■ **Document segment**:

────────────────────

Skip to content

ege-erdogan/equivariant-sae

Folders and files

NameName
Last commit message
Last commit date

Latest commit

 

History

10 Commits
 
 
 
 
 
 
 
 
 
 
 
 
 
 
 
 
 
 
 
 
 
 
 
 
 
 
 
 
 
 
 
 
 
 
 
 
 
 
 
 
 
 
 
 

Repository files navigation

Equivariant Sparse Autoencoders: Mechanistic Interpretability of Neural Networks on Symmetric Data

📝 Abstract

Machine learning (ML) models achieve remarkable performance but remain hard to interpret due to their scale and complexity. This is an important obstacle in trusting such models and potentially deriving novel insights on phenomena ML models operate on. Mechanistic interpretability methods such as sparse autoencoders (SAEs) can identify interpretable components inside ML models, but suffer from unidentifiability: different explanations can fit equally well without necessarily being faithful to the underlying model.

We show that aligning explanations with data symmetries is a promising solution. We extend the Linear Representation Hypothesis, the theory behind SAEs, to account for symmetries. This motivates our design of Equivariant SAEs with symmetry-aware priors that can (1) avoid the pitfalls of existing SAEs on symmetric data and (2) discover features more useful for downstream tasks across different architectures.

────────────────────

■ **Supplied entries**:
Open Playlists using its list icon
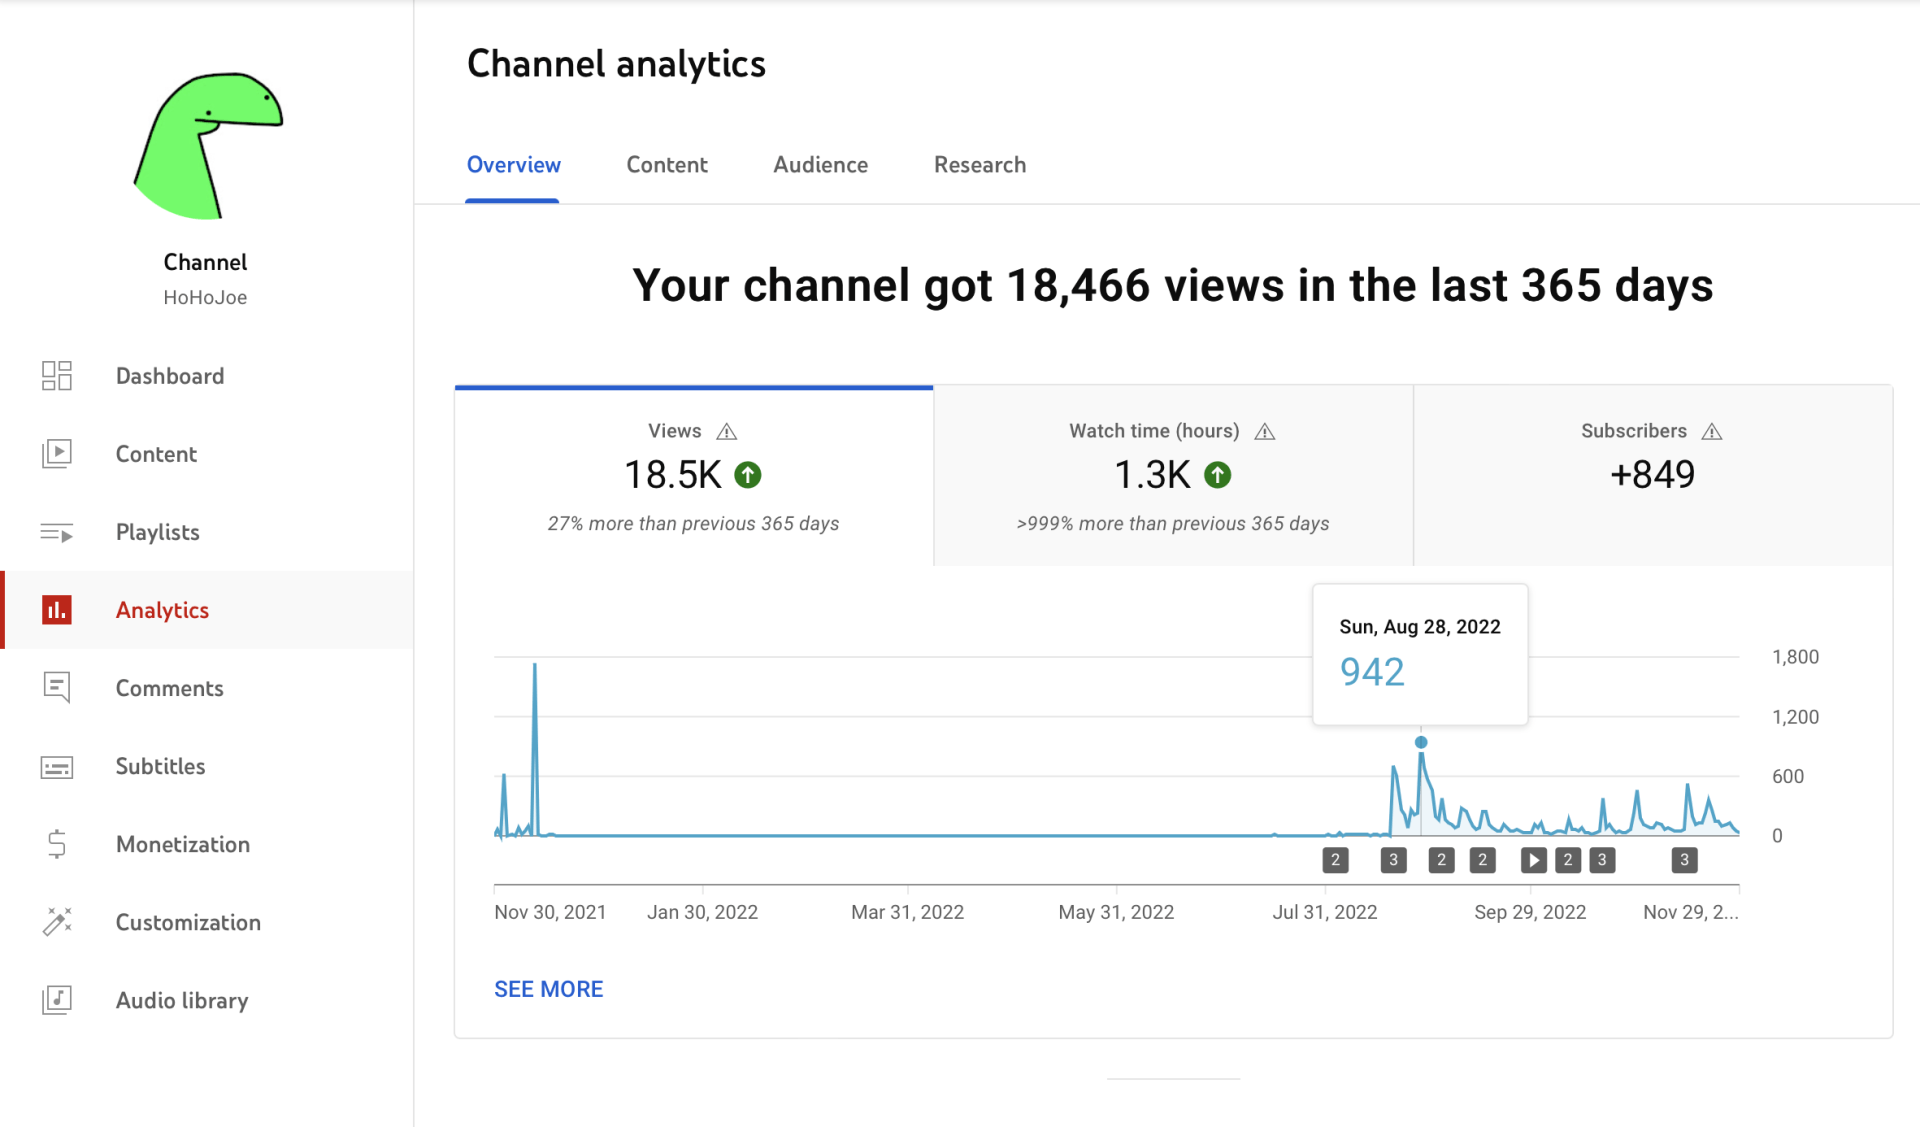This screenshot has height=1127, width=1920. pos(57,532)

────────────────────

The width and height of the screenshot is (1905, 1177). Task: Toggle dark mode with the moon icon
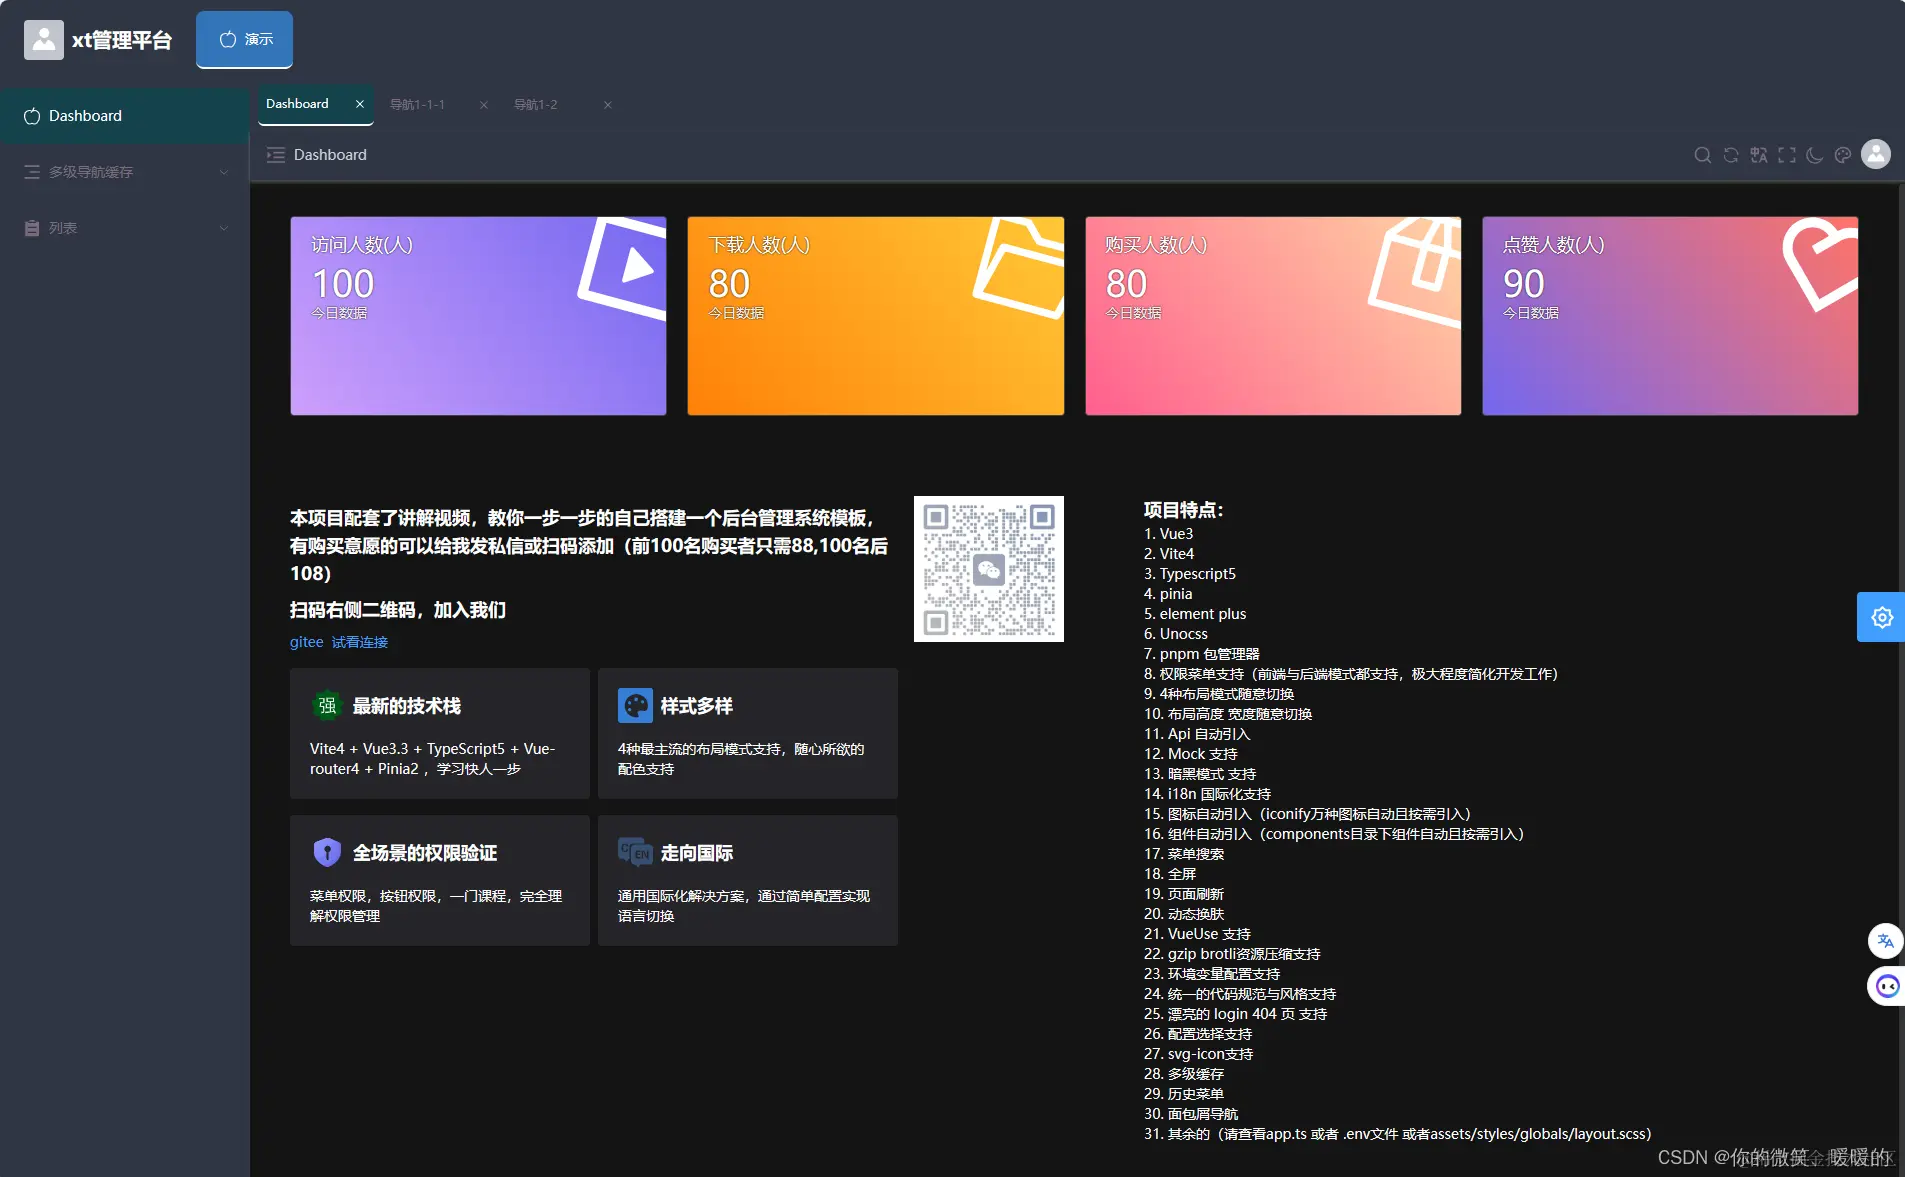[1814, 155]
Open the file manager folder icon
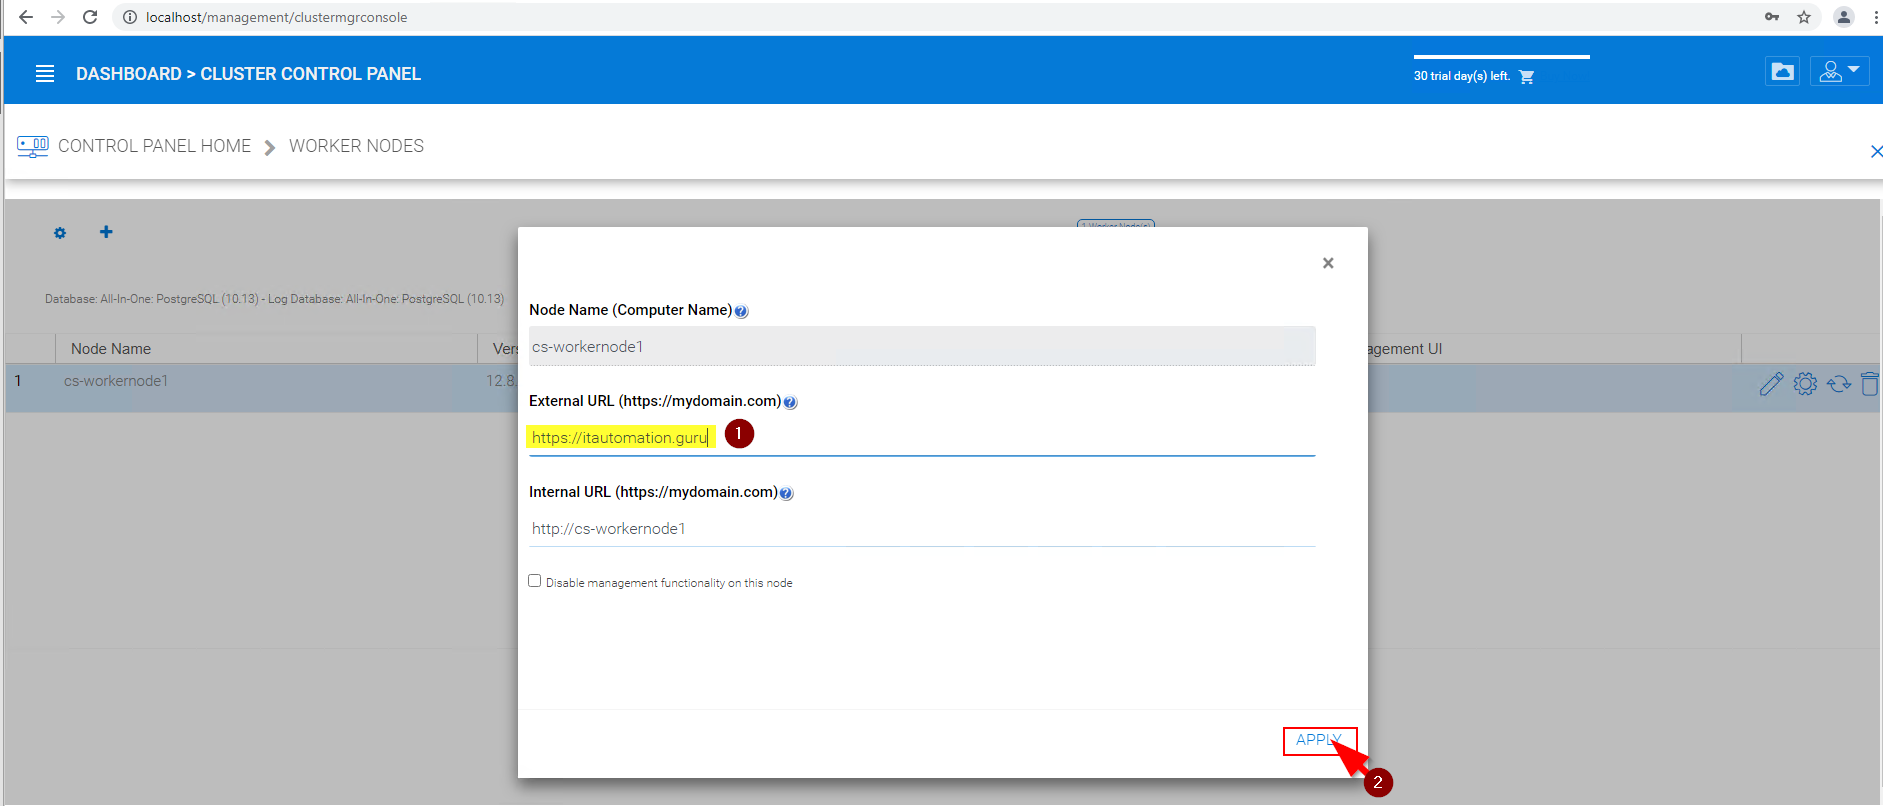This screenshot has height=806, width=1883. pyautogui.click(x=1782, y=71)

────────────────────

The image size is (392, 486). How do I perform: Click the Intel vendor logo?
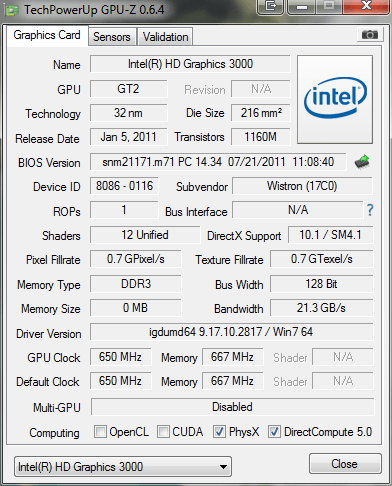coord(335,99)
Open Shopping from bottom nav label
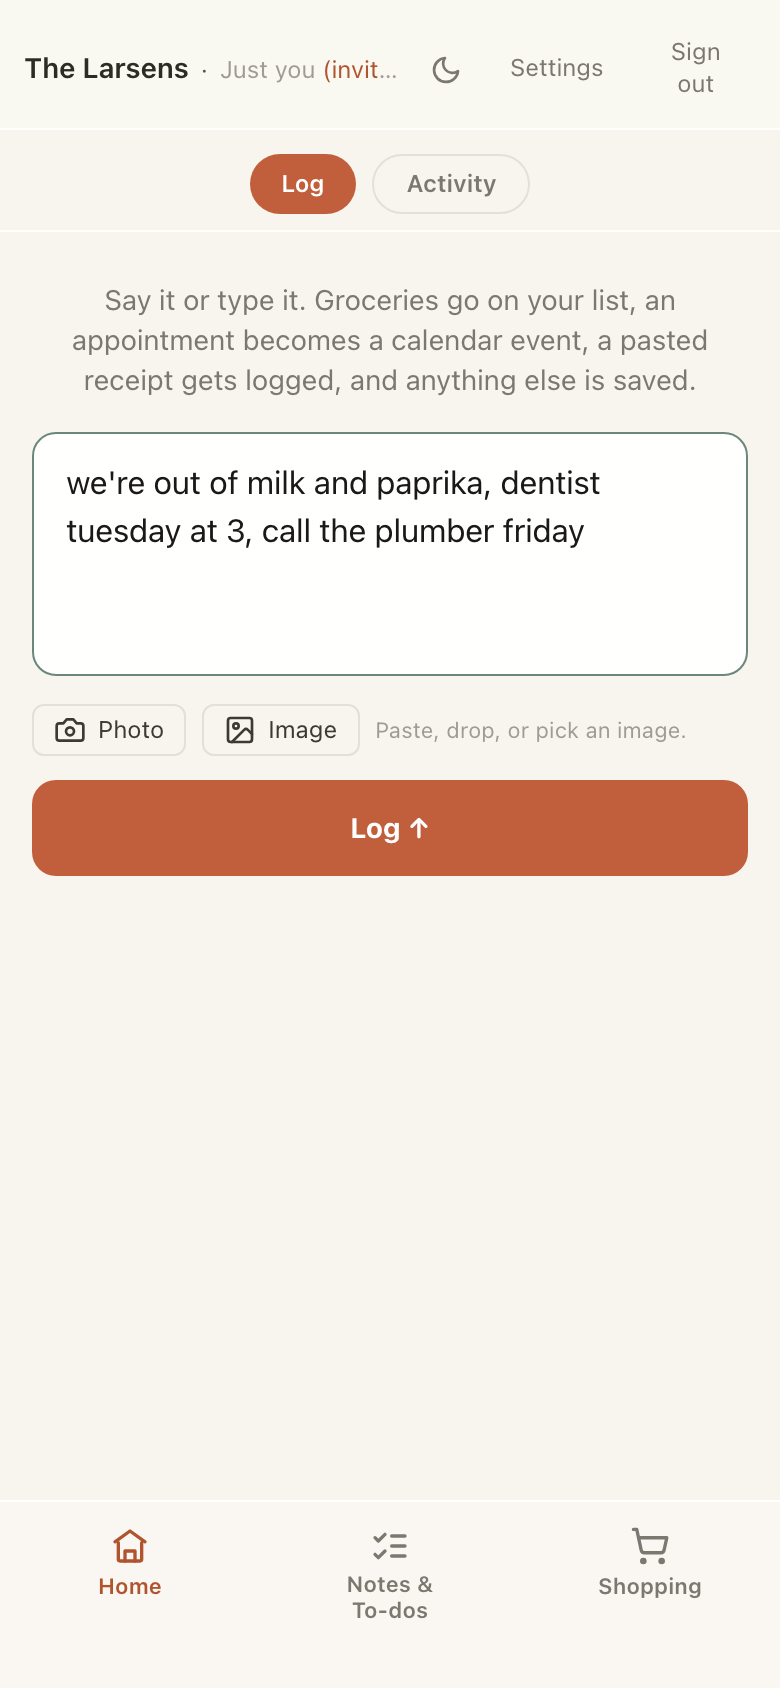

────────────────────

■ **Exercises**:
a – Using the abstract on equivariant sparse autoencoders, decide whether each statement agrees with it. Answer yes or no for each, and quote the exact words that settle it. (i) Sparse autoencoders suffer from unidentifiability. (ii) The authors replace the Linear Representation Hypothesis with a new theory. (iii) Equivariant SAEs find more useful features in only one architecture.
b – Quote the abstract on equivariant sparse autoencoders from "We show that" up to and including "across different architectures.".
The items were taken from a different source than the abstract.

■ **Answers for the exercise**:
a –
(i) Yes: "but suffer from unidentifiability"
(ii) No: "We extend the Linear Representation Hypothesis, the theory behind SAEs, to account for symmetries."
(iii) No: "discover features more useful for downstream tasks across different architectures"

b –
We show that aligning explanations with data symmetries is a promising solution. We extend the Linear Representation Hypothesis, the theory behind SAEs, to account for symmetries. This motivates our design of Equivariant SAEs with symmetry-aware priors that can (1) avoid the pitfalls of existing SAEs on symmetric data and (2) discover features more useful for downstream tasks across different architectures.